So many bug!
The code can't completely run
the code is fine, can u specify ur problem first 😐
why?
OSError: BAAI/Video-XL-2 does not appear to have a file named multimodal_encoder.builder.py. Checkout 'https://huggingface.co/BAAI/Video-XL-2/tree/main' for available files.
why?
OSError: BAAI/Video-XL-2 does not appear to have a file named multimodal_encoder.builder.py. Checkout 'https://huggingface.co/BAAI/Video-XL-2/tree/main' for available files.
Thx for your feedback, we will fix it today.
why?
OSError: BAAI/Video-XL-2 does not appear to have a file named multimodal_encoder.builder.py. Checkout 'https://huggingface.co/BAAI/Video-XL-2/tree/main' for available files.

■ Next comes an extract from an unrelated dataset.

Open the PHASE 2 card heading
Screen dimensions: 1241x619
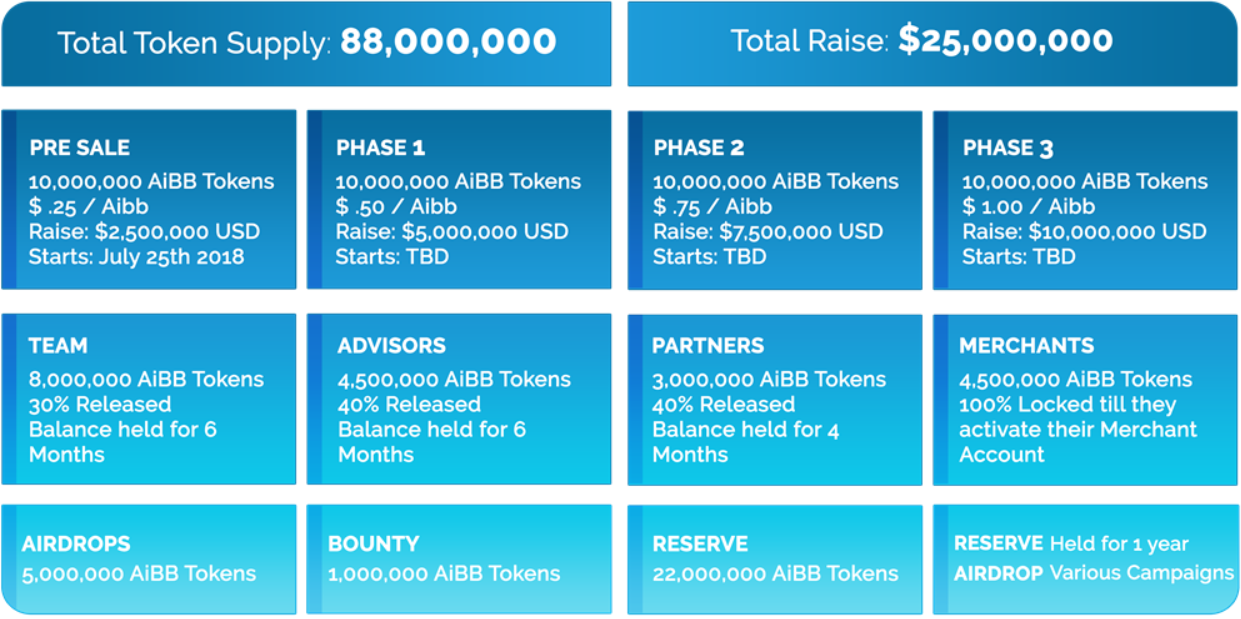(x=698, y=148)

Hi Mr.Liu, We've fixed the problem. Please try again using the following steps:
- Update inference code:
huggingface-cli download BAAI/Video-XL-2 --include "*.py" --local-dir /root/Models/Video-XL-2
- Run updated demo code:
1. Inference w/o. Efficiency Optimization
from transformers import AutoTokenizer, AutoModel, AutoConfig, BitsAndBytesConfig, AutoModelForCausalLM
import torch
# load model
model_path = '/root/Models/Video-XL-2'
tokenizer = AutoTokenizer.from_pretrained(model_path, trust_remote_code=True)

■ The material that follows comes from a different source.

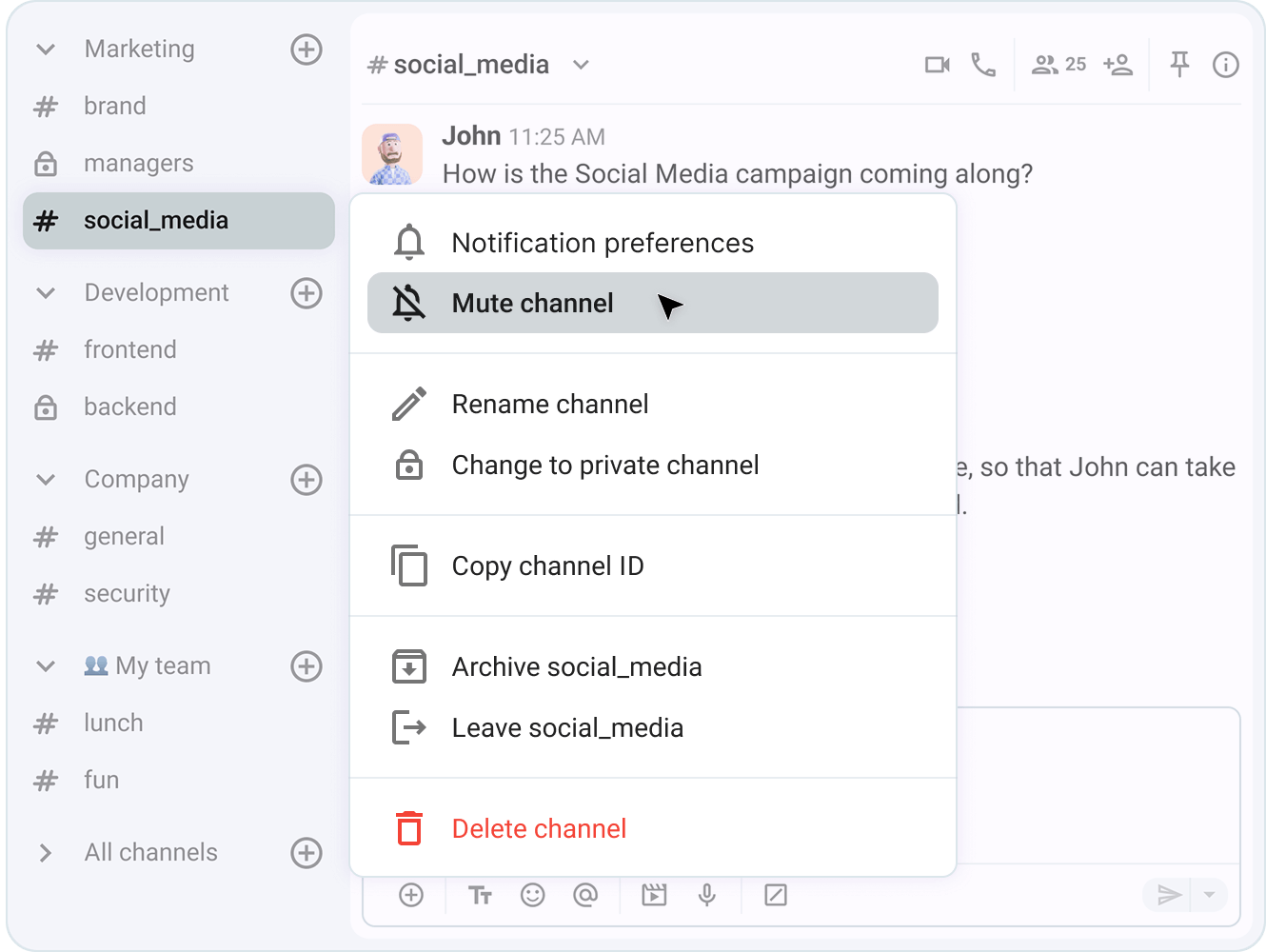This screenshot has height=952, width=1266.
Task: Start a video call
Action: 937,64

device = 'cuda' if torch.cuda.is_available() else 'cpu'
model = AutoModelForCausalLM.from_pretrained(model_path, trust_remote_code=True, device_map=device,quantization_config=None, attn_implementation="sdpa", torch_dtype=torch.float16, low_cpu_mem_usage=True)
gen_kwargs = {
"do_sample": False,
"temperature": 0.01,
"top_p": 0.001,
"num_beams": 1,
"use_cache": True,
"max_new_tokens": 256
}
model.config.enable_sparse = False
# input data
video_path = "/asset/demo.mp4"
question1 = "How many people in the video? (A)3 people (B)6 people. Please only respone the letter"
# params
max_num_frames = 150
sample_fps = 1 # extract frame at 1fps
max_sample_fps = 4
with torch.inference_mode():
response = model.chat(video_path, tokenizer, question1, chat_history=None, return_history=False,max_num_frames=max_num_frames, sample_fps=sample_fps, max_sample_fps=max_sample_fps, generation_config=gen_kwargs)
print(response)
2. Inference w. Chunk-based Pre-filling
from transformers import AutoTokenizer, AutoModel, AutoConfig, BitsAndBytesConfig, AutoModelForCausalLM
import torch
import pdb
import argparse
torch.cuda.reset_peak_memory_stats()
# load model
model_path = '/root/Models/Video-XL-2'
tokenizer = AutoTokenizer.from_pretrained(model_path, trust_remote_code=True)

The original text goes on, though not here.